NASH poses a significant threat to human health and is recognized as the leading contributor to HCC. In this study, we leveraged publicly accessible datasets to identify novel differentially expressed genes that may serve as potential targets in NASH or potentially NASH-induced HCC. The publicly available datasets were obtained from the GEO. Differential gene expression analysis and enrichment analysis was performed. Subsequently, WGCNA and PPI network were constructed. Lastly, machine learning was employed to identify key feature genes. Utilizing the integrated GEO database, we identified 446 genes exhibiting differential expression. Enrichment analysis indicated that these genes are predominantly associated with glucose and lipid metabolism and inflammatory processes. Through WGCNA, three modules were identified that demonstrated a significant correlation with NASH. Furthermore, core genes among the differentially expressed genes were extracted via protein and protein interaction analysis.
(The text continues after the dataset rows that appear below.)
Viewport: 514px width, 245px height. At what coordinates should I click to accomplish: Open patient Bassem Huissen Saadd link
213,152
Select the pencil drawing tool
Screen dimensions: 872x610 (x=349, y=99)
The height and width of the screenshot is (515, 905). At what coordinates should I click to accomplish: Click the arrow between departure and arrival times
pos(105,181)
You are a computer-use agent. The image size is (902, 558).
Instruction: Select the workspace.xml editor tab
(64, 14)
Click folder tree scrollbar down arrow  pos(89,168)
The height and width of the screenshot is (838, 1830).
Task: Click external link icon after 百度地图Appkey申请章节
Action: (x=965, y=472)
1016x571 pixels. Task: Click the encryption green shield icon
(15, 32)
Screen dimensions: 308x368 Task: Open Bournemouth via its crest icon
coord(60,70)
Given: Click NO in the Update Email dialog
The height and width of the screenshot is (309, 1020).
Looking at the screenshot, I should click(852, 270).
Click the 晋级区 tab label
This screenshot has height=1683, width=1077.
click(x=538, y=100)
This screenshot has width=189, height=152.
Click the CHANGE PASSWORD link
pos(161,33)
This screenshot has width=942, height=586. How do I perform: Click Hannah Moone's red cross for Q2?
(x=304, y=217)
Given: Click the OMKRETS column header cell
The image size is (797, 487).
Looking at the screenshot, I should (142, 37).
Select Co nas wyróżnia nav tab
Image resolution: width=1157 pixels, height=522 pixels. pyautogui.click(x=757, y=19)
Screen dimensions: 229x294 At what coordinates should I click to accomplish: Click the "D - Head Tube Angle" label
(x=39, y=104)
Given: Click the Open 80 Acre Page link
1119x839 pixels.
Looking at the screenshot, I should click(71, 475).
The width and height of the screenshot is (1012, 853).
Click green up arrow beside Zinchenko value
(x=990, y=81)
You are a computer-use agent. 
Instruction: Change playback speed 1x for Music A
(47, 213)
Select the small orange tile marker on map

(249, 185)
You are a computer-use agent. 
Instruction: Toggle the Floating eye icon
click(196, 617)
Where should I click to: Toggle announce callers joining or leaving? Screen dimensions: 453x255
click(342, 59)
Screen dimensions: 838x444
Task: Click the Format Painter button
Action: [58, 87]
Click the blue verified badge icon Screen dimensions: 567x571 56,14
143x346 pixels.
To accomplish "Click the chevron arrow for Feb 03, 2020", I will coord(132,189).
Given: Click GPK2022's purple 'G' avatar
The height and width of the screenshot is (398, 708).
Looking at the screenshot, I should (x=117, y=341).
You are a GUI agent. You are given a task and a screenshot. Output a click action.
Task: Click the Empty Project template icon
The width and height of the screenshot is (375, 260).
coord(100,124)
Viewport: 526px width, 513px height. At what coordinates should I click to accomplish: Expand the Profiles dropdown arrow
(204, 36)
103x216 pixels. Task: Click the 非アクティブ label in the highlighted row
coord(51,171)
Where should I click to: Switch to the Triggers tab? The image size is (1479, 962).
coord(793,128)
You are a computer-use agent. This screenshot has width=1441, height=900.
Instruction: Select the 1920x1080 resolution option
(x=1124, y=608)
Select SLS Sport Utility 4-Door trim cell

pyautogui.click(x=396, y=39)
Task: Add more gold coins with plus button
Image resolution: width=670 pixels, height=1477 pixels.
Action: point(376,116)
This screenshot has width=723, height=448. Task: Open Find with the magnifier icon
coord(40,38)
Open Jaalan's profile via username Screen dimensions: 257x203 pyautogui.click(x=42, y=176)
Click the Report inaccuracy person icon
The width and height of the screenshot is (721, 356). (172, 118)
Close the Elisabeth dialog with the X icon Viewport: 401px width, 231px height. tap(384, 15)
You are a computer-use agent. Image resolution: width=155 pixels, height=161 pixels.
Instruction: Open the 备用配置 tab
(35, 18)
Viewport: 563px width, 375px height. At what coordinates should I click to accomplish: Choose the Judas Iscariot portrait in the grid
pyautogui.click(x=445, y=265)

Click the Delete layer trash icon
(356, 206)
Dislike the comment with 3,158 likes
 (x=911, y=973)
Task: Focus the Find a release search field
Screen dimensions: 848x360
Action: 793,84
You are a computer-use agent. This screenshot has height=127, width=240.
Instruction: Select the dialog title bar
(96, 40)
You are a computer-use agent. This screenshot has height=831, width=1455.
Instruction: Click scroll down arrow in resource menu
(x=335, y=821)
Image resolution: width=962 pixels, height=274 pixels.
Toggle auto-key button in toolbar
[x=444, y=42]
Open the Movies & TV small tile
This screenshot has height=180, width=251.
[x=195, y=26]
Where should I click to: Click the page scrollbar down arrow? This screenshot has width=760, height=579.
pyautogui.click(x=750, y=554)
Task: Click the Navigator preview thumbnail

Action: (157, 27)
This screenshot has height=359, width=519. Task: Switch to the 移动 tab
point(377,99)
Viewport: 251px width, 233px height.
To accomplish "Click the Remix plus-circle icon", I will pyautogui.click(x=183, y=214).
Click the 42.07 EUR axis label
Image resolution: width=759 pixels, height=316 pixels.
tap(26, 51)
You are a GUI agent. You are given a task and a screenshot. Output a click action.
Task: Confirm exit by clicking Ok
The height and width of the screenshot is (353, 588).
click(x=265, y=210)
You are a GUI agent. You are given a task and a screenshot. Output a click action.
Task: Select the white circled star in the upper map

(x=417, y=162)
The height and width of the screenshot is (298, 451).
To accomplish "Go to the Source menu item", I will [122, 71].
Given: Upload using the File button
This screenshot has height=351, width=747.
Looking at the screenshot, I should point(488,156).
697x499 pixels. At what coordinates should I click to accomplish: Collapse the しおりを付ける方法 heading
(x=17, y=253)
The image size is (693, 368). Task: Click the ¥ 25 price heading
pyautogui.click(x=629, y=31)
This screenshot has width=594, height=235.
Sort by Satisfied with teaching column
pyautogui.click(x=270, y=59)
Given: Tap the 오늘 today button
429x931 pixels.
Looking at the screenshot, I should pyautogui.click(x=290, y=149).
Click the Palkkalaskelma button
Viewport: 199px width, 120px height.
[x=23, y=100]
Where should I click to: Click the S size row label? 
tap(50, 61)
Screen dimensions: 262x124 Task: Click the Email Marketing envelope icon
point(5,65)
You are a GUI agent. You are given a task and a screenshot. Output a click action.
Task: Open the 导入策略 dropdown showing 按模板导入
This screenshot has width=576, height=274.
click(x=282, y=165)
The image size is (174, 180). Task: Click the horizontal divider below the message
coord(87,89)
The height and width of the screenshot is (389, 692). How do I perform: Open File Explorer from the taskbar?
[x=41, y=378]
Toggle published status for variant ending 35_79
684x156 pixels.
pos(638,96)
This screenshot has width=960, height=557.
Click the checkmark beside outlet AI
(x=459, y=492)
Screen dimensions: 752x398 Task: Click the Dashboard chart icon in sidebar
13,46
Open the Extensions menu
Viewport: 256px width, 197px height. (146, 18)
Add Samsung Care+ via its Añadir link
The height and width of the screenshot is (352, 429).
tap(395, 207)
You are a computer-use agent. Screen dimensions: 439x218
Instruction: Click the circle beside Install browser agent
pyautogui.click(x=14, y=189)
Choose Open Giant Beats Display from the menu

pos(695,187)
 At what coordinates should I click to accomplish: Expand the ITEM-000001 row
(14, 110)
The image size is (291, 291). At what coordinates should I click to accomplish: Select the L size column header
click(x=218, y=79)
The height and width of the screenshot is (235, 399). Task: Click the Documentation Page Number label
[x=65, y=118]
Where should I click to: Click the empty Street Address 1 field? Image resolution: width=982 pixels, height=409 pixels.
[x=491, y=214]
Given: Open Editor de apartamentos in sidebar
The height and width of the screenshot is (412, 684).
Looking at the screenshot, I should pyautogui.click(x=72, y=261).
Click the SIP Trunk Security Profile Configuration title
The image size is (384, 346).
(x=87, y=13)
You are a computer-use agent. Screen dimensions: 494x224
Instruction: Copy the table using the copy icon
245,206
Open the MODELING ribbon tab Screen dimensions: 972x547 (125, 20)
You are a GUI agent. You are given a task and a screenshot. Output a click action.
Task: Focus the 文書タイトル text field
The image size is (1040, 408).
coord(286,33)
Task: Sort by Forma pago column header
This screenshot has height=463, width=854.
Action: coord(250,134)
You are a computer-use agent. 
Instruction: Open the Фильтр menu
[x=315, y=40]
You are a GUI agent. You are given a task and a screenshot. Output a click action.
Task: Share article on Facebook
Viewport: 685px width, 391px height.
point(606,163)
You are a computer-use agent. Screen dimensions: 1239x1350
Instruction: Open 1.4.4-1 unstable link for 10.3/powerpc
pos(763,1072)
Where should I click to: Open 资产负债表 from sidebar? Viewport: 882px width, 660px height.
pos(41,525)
Ultimately, machine learning techniques were employed, leading to the identification of three genes: FosB, Fos, and SOCS3. Notably, FosB exhibited consistent expression across various datasets, demonstrated strong predictive capabilities for NASH, and was associated with improved prognostic outcomes in hepatocellular carcinoma by data from TCGA. Additionally, in vitro immunohistochemistry experiments revealed significant reduction of FosB expression in NASH. Bioinformatics analyses conducted on various datasets, along with in vitro immunohistochemistry experiments, revealed significant downregulation of FosB in NASH. It indicates that FosB plays a critical role in the pathogenesis of NASH, and its expression is associated with the prognosis of patients with HCC. Further experimental studies are required to investigate the potential targeting of FosB in NASH and NASH-induced HCC.